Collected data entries
*** Block opens ***

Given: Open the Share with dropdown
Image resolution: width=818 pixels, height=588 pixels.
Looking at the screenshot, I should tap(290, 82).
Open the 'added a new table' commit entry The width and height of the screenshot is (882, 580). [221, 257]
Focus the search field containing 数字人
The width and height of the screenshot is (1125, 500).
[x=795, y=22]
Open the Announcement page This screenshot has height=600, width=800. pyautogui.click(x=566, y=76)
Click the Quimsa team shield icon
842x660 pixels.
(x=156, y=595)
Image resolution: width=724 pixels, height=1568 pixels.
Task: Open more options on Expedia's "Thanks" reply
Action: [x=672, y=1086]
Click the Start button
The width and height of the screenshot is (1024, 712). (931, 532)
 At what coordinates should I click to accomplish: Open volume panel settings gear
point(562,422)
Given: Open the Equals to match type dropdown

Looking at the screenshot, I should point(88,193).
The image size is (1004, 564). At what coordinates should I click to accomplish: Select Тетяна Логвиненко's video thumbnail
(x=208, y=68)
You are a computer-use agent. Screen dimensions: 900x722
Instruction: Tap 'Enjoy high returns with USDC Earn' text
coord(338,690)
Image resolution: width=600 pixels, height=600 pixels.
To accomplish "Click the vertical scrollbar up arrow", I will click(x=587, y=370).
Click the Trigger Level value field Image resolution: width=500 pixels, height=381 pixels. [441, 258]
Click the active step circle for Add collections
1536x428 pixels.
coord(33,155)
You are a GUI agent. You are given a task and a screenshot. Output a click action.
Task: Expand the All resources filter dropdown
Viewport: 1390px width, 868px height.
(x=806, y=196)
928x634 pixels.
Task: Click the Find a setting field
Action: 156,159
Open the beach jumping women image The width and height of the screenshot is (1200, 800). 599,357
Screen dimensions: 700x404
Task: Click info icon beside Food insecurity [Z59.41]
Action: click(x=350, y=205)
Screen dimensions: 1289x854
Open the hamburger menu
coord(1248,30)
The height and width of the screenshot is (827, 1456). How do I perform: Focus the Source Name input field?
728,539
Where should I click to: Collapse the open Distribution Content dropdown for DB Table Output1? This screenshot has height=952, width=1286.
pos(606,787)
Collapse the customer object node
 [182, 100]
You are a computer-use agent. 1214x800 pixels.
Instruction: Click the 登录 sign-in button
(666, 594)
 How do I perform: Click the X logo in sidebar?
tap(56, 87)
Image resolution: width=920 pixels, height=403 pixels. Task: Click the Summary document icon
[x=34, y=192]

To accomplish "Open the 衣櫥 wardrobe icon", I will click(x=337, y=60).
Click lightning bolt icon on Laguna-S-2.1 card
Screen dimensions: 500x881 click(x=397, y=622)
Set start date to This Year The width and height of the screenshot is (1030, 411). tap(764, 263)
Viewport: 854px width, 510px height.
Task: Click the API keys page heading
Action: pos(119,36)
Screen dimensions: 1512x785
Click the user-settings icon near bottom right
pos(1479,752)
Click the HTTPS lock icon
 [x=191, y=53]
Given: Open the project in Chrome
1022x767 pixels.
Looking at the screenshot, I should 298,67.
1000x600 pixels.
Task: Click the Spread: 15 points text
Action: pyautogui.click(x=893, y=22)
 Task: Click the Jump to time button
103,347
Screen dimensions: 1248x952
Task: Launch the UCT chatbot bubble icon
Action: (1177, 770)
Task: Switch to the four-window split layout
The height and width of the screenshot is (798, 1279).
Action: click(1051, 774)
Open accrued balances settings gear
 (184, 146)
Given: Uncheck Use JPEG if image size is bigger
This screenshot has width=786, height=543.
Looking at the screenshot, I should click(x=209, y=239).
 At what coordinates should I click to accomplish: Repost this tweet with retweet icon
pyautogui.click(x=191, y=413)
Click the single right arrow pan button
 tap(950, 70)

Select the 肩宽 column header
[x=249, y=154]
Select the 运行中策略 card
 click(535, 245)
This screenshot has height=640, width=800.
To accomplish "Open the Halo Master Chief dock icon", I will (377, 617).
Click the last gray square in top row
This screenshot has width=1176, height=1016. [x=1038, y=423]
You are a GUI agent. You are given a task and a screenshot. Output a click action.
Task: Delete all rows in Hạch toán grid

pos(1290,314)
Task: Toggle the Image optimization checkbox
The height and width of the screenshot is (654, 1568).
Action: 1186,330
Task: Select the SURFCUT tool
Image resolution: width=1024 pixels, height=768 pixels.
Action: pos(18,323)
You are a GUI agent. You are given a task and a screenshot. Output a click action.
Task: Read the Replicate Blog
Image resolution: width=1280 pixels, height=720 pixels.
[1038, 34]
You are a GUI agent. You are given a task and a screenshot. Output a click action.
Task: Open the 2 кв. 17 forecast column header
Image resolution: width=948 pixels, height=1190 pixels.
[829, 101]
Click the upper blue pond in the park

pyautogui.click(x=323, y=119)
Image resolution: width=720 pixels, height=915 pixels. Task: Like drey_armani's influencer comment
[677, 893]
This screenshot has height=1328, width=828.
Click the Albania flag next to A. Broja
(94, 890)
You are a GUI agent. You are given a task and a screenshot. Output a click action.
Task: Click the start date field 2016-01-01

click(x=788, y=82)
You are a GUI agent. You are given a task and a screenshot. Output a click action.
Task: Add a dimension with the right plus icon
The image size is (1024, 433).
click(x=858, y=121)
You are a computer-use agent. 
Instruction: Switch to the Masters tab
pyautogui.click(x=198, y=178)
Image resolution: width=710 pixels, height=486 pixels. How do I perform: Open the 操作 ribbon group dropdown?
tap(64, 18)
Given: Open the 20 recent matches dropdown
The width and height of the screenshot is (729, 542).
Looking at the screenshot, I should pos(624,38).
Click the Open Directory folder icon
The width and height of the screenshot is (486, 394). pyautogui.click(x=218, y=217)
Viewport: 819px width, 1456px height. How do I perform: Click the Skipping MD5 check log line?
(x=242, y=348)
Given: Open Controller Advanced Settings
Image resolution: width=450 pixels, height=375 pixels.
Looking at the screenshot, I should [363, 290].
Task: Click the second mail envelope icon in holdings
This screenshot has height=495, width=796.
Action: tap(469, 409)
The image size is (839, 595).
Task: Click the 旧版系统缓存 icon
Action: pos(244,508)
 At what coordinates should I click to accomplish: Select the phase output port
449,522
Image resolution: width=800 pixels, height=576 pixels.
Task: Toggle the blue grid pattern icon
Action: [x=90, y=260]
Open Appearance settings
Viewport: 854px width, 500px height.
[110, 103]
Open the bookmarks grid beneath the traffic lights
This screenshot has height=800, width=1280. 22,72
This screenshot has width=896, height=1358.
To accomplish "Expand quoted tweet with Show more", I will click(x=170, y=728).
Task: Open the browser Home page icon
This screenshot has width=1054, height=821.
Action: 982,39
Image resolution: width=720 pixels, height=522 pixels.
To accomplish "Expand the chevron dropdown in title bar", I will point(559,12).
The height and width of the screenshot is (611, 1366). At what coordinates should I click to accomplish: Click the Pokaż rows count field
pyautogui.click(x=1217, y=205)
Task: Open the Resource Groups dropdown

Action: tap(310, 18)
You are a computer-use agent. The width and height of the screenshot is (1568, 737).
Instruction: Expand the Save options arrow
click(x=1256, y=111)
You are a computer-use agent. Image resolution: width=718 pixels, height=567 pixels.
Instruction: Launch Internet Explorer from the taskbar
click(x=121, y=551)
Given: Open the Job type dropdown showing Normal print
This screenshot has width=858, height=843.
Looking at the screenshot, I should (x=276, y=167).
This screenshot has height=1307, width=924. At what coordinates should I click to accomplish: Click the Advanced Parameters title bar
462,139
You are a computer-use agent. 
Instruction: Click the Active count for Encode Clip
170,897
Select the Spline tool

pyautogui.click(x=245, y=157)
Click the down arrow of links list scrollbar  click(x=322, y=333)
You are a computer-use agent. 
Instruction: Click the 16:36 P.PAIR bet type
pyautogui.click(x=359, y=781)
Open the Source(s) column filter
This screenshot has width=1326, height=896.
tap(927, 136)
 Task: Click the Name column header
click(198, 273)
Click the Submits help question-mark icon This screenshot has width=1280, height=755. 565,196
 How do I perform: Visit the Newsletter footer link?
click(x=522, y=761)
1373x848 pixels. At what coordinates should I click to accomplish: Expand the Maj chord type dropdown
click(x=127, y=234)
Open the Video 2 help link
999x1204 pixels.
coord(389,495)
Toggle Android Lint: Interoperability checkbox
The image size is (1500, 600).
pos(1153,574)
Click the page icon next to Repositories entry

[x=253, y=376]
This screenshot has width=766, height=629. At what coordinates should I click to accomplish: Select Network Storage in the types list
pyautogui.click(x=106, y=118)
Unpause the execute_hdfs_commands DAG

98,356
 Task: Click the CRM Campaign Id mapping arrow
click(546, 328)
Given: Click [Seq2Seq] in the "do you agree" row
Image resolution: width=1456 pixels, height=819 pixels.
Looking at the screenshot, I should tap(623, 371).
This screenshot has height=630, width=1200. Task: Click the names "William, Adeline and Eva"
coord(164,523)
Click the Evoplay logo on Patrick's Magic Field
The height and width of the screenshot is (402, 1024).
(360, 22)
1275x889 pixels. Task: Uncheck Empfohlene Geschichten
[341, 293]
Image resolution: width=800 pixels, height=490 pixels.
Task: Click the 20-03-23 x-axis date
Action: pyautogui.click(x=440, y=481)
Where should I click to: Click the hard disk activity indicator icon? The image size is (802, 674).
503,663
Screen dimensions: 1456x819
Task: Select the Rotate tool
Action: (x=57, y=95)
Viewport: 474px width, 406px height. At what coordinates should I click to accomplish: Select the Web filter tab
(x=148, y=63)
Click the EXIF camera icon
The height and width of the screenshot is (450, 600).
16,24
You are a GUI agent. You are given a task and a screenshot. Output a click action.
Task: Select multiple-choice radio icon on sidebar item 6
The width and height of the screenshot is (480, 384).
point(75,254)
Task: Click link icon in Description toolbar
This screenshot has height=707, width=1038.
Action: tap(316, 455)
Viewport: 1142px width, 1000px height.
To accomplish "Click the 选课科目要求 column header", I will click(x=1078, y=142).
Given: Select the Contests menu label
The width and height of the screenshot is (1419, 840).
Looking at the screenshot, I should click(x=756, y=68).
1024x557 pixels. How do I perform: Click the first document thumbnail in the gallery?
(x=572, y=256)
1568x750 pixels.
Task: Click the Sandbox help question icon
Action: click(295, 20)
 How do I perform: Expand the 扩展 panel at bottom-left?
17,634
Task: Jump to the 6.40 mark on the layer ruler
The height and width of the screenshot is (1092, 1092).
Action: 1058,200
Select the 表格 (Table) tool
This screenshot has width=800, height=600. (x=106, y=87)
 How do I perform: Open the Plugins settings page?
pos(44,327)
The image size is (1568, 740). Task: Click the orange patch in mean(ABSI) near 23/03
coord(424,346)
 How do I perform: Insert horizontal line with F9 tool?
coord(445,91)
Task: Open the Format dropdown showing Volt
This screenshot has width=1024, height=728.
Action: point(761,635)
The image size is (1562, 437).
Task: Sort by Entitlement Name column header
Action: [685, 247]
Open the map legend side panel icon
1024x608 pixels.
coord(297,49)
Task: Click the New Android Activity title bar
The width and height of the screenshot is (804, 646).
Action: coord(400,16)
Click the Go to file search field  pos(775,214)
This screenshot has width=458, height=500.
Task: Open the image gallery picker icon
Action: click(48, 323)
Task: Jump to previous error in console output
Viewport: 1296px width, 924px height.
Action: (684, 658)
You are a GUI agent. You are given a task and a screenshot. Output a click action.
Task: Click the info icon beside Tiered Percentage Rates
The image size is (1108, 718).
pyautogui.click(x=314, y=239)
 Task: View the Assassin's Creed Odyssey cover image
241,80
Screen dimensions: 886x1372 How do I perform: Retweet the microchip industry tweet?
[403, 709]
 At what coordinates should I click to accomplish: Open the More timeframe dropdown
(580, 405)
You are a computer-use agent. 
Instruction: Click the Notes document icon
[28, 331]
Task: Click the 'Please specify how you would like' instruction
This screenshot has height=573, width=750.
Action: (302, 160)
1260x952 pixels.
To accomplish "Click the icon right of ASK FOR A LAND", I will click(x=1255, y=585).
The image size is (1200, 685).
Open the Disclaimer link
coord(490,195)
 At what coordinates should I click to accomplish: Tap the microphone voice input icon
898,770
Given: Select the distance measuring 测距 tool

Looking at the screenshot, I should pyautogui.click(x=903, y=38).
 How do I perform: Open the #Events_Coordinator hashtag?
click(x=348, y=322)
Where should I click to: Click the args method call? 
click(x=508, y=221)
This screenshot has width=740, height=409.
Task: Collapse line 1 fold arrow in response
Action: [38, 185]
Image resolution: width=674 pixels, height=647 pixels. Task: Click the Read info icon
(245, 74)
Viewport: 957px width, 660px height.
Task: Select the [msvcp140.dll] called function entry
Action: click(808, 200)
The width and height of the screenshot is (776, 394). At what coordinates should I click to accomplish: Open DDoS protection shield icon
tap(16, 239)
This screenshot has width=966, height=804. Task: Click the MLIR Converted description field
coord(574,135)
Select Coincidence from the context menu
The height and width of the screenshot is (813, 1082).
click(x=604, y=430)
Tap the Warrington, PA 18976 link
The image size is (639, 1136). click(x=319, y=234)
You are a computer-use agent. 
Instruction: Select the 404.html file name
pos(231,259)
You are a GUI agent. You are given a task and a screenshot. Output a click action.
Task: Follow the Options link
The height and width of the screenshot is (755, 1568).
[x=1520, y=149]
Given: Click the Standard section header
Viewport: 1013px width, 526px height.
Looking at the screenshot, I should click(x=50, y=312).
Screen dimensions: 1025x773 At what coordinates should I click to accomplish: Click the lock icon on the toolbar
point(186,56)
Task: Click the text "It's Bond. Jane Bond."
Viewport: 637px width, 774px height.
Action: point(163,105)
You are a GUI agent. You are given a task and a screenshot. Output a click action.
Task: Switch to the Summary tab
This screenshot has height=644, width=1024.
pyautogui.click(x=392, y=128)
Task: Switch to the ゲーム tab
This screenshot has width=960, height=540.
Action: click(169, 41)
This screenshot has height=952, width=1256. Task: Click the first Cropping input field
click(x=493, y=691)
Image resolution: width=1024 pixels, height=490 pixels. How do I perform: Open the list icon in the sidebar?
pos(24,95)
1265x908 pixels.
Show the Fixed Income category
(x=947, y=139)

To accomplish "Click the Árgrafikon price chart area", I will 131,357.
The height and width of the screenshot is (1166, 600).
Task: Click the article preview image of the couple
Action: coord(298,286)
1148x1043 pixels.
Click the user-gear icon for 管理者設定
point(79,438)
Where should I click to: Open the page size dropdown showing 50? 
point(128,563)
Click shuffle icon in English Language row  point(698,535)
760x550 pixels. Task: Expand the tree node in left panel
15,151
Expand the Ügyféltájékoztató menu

*** Block closes ***

▶ What to do:
A word-for-word restatement of the lines running from the one with "Viewport: 637px width, 774px height." to the last line of the records is the whole answer.

▶ Expected answer:
Viewport: 637px width, 774px height.
Action: point(163,105)
You are a GUI agent. You are given a task and a screenshot. Output a click action.
Task: Switch to the Summary tab
This screenshot has height=644, width=1024.
pyautogui.click(x=392, y=128)
Task: Switch to the ゲーム tab
This screenshot has width=960, height=540.
Action: click(169, 41)
This screenshot has height=952, width=1256. Task: Click the first Cropping input field
click(x=493, y=691)
Image resolution: width=1024 pixels, height=490 pixels. How do I perform: Open the list icon in the sidebar?
pos(24,95)
1265x908 pixels.
Show the Fixed Income category
(x=947, y=139)

To accomplish "Click the Árgrafikon price chart area", I will 131,357.
The height and width of the screenshot is (1166, 600).
Task: Click the article preview image of the couple
Action: coord(298,286)
1148x1043 pixels.
Click the user-gear icon for 管理者設定
point(79,438)
Where should I click to: Open the page size dropdown showing 50? 
point(128,563)
Click shuffle icon in English Language row  point(698,535)
760x550 pixels. Task: Expand the tree node in left panel
15,151
Expand the Ügyféltájékoztató menu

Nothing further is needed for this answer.